# tree I.D.?



## pinkpony (Mar 22, 2013)

Not frog related but I need some help.. Does anyone know what kind of tree this is? In the spring it flowers and right now there's some kind of berries on it. Here's a pic of it in bloom and 2 pics of the leaves n berry thingies lol the edges of the leaves aren't smooth, they are jagged. I was thinking it was a Chinese crabapple tree. My father says its a dogwood tree. If its either of them I can use some cleaned limbs for my cockatiels but until I know exactly what it is, I'm afraid to use it. 





























Thanks in advance


----------



## Charlie Q (Jul 13, 2013)

I am fairly certain that it is not a dogwood tree.

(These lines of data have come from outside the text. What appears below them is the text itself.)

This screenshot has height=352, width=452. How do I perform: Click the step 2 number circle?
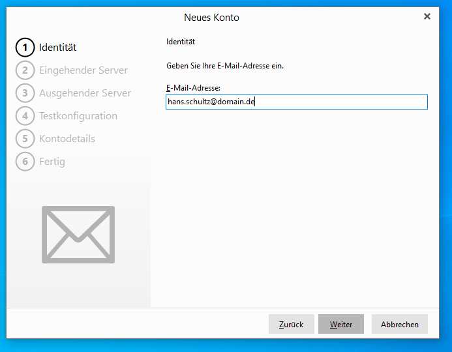coord(25,70)
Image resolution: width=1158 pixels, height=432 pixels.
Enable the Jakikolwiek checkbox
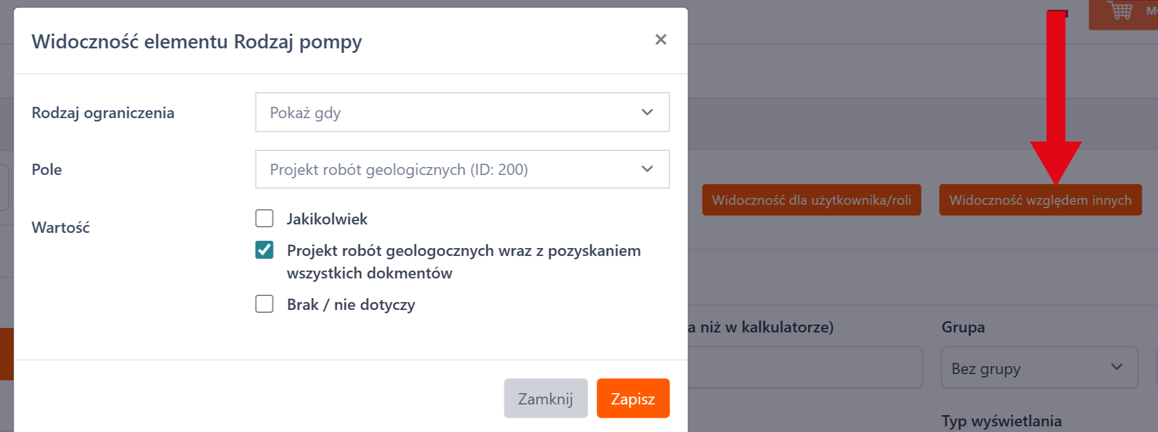click(x=264, y=218)
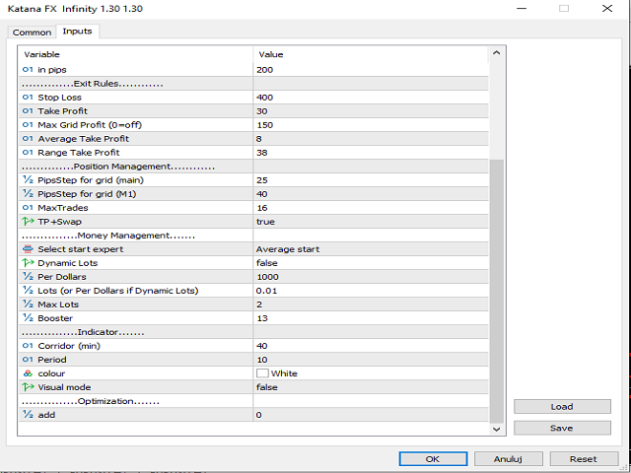The height and width of the screenshot is (473, 631).
Task: Click the enum icon beside Select start expert
Action: tap(28, 249)
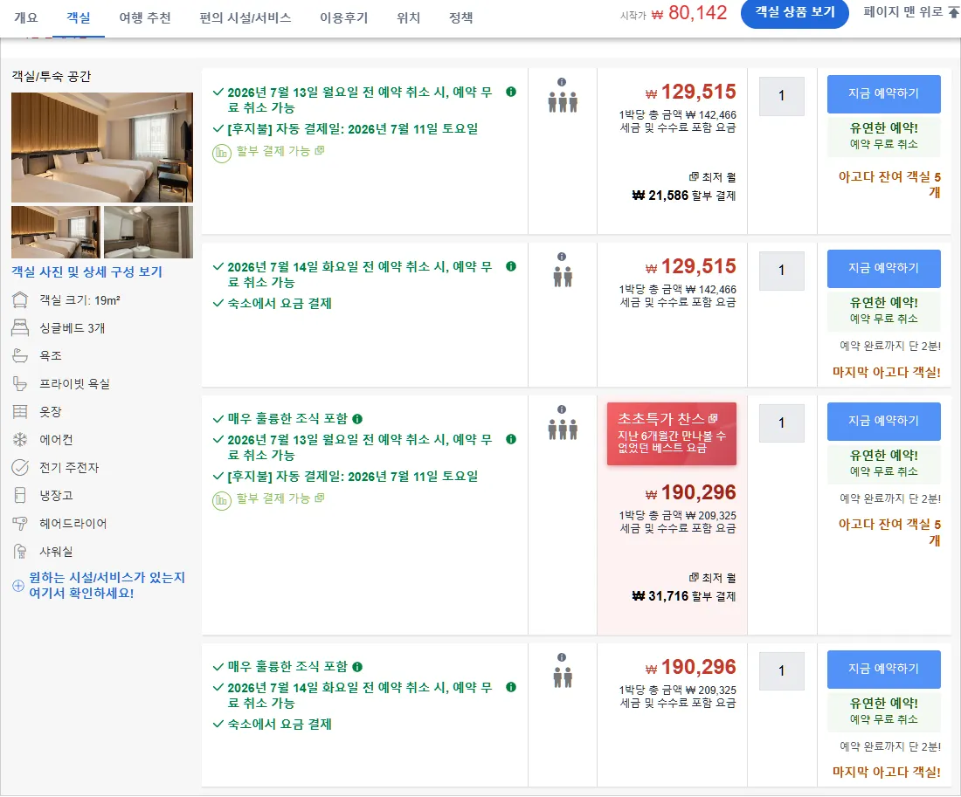Viewport: 961px width, 797px height.
Task: Open room quantity selector for the 초초특가 offer
Action: (x=781, y=423)
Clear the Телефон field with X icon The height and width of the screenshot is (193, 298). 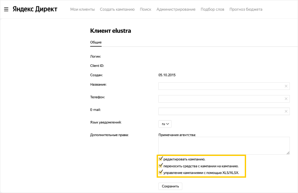(286, 99)
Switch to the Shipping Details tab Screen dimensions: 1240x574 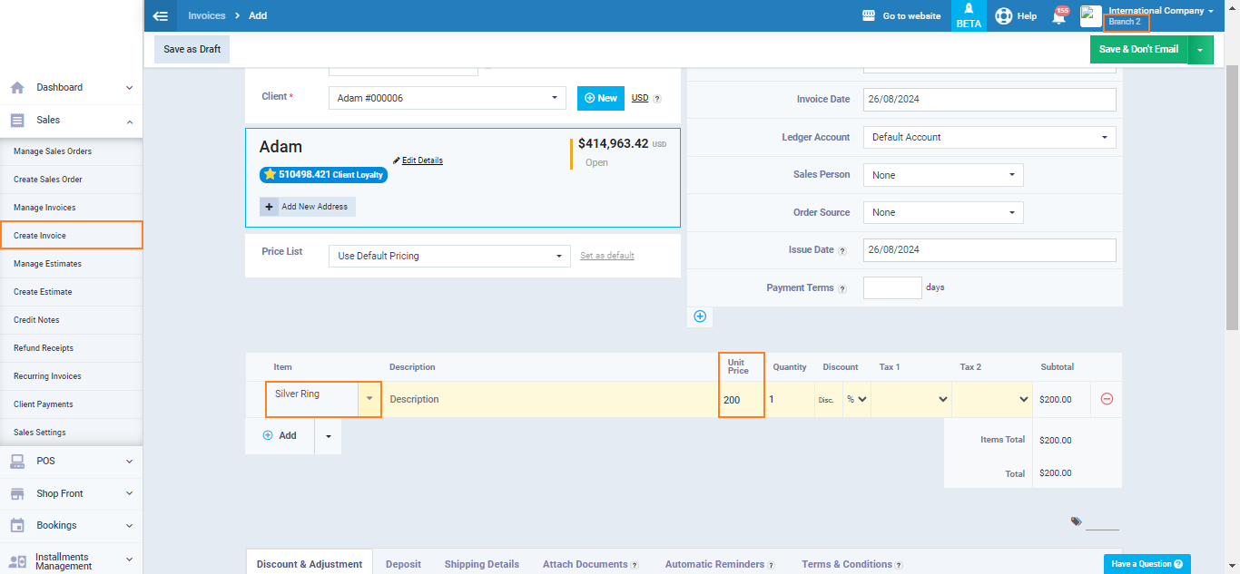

I think it is more along the lines of a crab apple or flowering pear. probably the apple though. At first glance of the pic in bloom they look like a cherry blossoms, but they don't have the berries and tend to "weep" more.


----------



## Pubfiction (Feb 3, 2013)

I think it has been called Chinese cherry.


----------



## JimO (May 14, 2010)

I agree with Charlie. That's definitely not a dogwood. Also, the bottom of the fruit looks more like an apple than a cherry to me.

Here are a couple of photos showing the fruit and leaves of a chinese crab apple tree.


----------



## pinkpony (Mar 22, 2013)

Hmm if its some kind of crabapple or pear its safe. Cherry on the other hand isn't. I never knew it would be so hard to figure out what kind of tree it is. What's funny is, its in my dads yard and he has no clue lol I told him I might be coming over to hack some limbs off tho.

We have one tree that would work but usually has poison ivy on it and has been sprayed several times so that's a no go. Also have some pear trees but they are small so I can't go cutting limbs off it yet. 

I really am thinking its related to a crabapple tho.. my fiance tried one of the fruits and I was informed they are VERY bitter lmao BUT that was also when they were more green. Hmm wonder if I can get my fiance to do another taste test hehehehe


----------



## pinkpony (Mar 22, 2013)

So I just sent my niece and nephew out to raid my dads tree (he and I are neighbours) and I cut 2 open. It had several seeds and smelled like apples. And we all taste tested um lol sure enough.. still very bitter lol so I'm pretty convinced they are crabapples and the limbs are safe to use as natural perches and I'm goin to make them a play gym. 

Thank you all very much for your help and replies!!


----------